Al pasar junto a Tito no fue capaz de mirarlo a los ojos de nuevo. Se colocó
bajo el arco y éste emitió un pitido. La luz que había sobre él se tornó roja.
El policía observó la tableta y luego a Nuria, que no entendía por qué la
maldita luz se había puesto roja. La luz debería ser verde. No tenía antecedentes de
ningún tipo y por supuesto el arco no tenía por qué saber que había cambiado su
estatus. El único que podía saberlo era Tito. El arco no podía saber que ella no era
una excelsus por nacimiento.
- ¡Es la que estamos buscando! ¡Detenedla! – Indicó el policía a los otros dos
agentes.
- ¿Es ella?
- Sí. – Sentenció Tito sin ninguna duda. – Inmaculada Rivero, queda usted
detenida por tráfico ilegal de chips de identificación.

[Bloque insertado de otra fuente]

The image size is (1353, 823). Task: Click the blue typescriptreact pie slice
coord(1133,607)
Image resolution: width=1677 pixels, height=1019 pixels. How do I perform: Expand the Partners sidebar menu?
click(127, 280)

Nuria miró a ambos lados sin entender qué estaba ocurriendo. Los dos
policías la apresaron de los brazos inmovilizándola.
- ¿Qué? – Nuria no entendía nada. – Yo no soy Inmaculada Rivero.
Clavó su mirada en la del policía buscando desesperadamente que él
confirmase lo que estaba diciendo, sin éxito.